The Finnish representation of metaverse companies in SXSW 2022 stressed that metaverse is not just for entertainment and digital business. It is also a place where manufacturing companies can interact with equipment in place at their customers' facility for maintenance detection via digital twins, IoT and 5G companies can test out site installations at their private industrial customers' sites, or vessel and air pilot training can happen without disturbing real-life surroundings. Examples of Finnish companies in this space include Haltian, Kone, Wartsila, and Nokia.

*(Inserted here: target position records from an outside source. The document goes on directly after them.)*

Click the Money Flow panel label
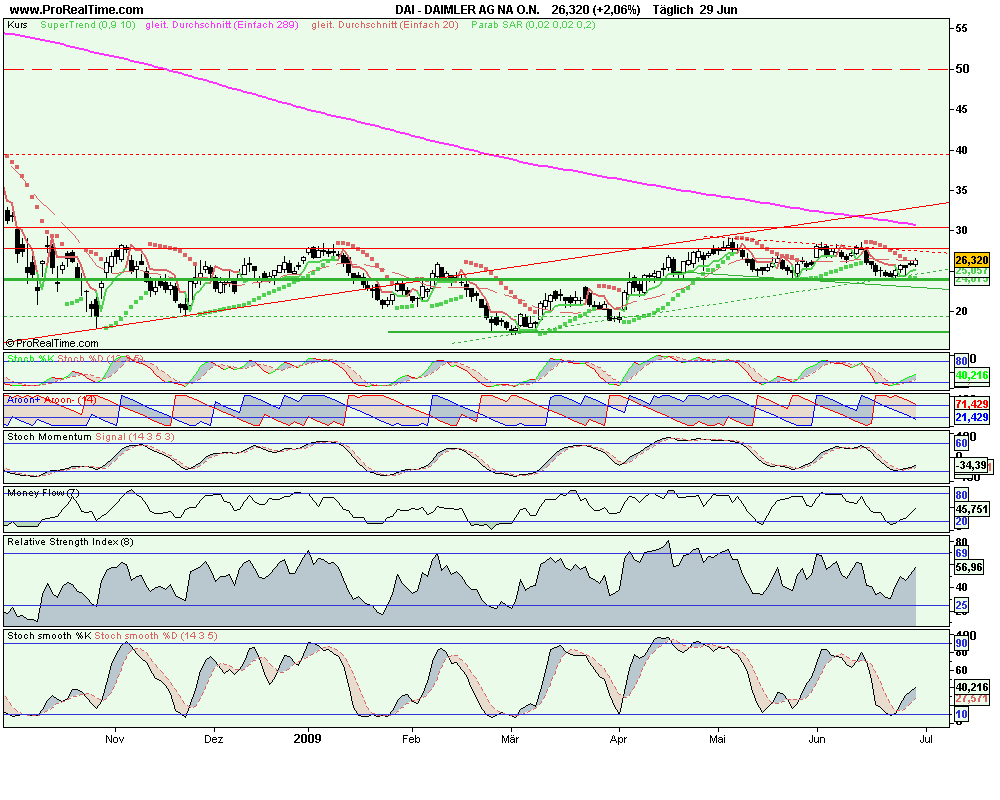point(44,492)
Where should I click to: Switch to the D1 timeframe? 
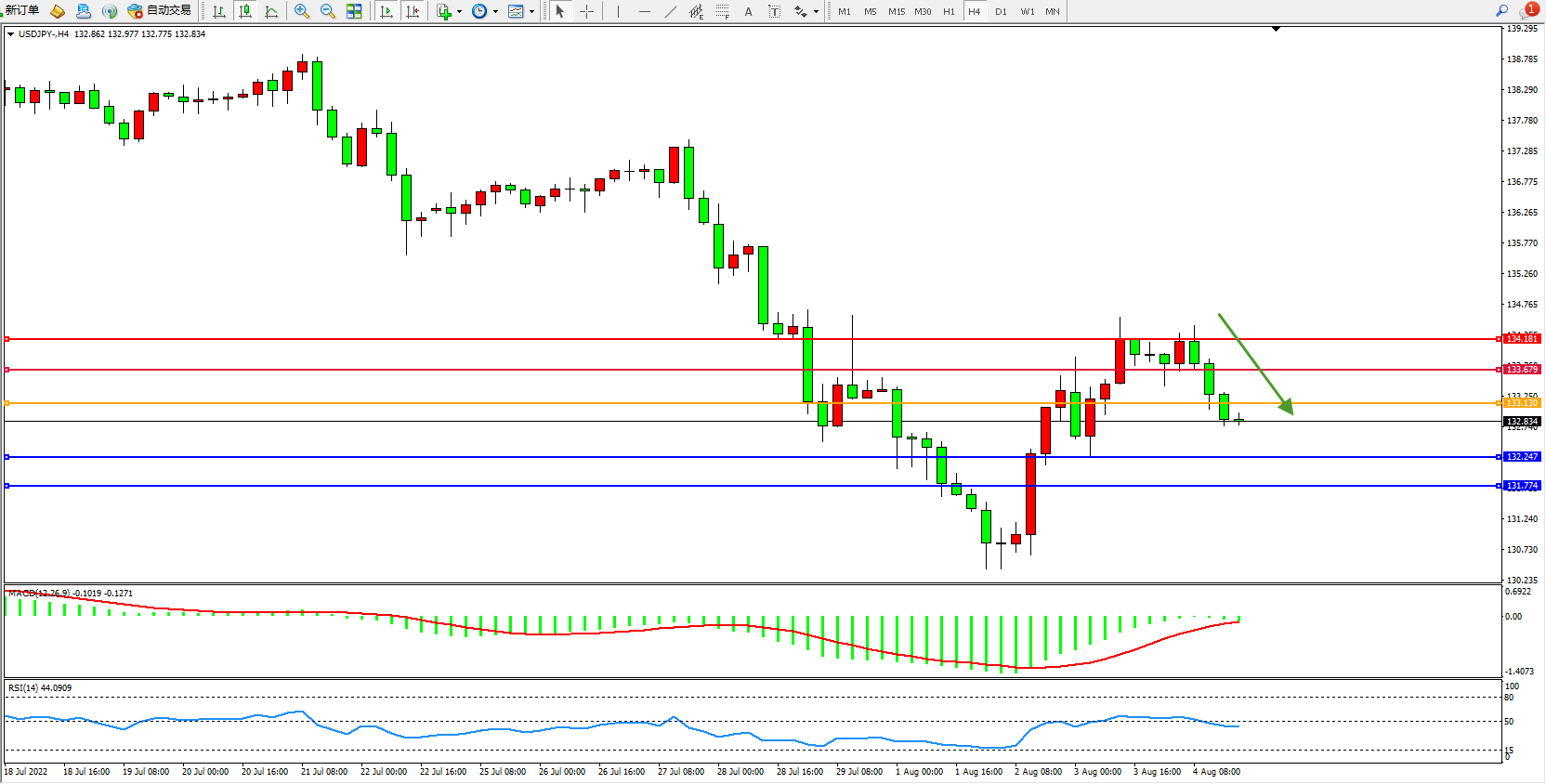coord(1001,11)
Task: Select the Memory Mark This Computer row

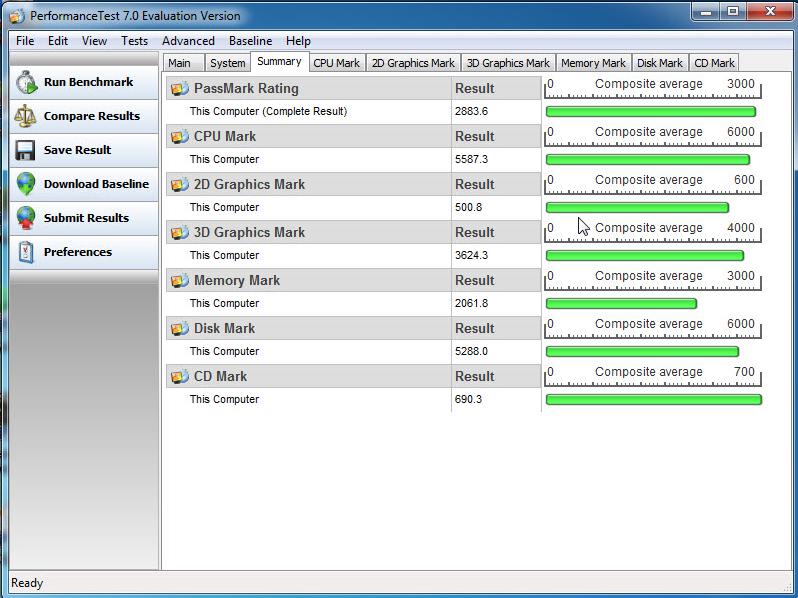Action: [310, 304]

Digital and virtual products and services are in the focus with the recent Finland-Colorado Memorandum of Understanding, where Colorado companies and universities in advanced high-tech fields collaborate with Finnish counterparts on aerospace, high performance computing including quantum technologies, and green and sustainable technologies. Colorado based organizations such as NREL, CU Boulder, the Colorado Space Coalition, and Colorado Cleantech Industry Association along with their member companies embrace the possibilities digitalization brings to the local economy.
Finnish companies are at the forefront of developing technologies that will shape the future of the Internet and the metaverse. They are innovators in virtual reality, hardware and software, and NFTs and are working to make the virtual world more realistic and interactive. As we enter a new era of digital living, Finnish companies are helping make it as welcoming and fascinating as the world around us. If you want to enter the metaverse, Finland and its technology industry can lead the way.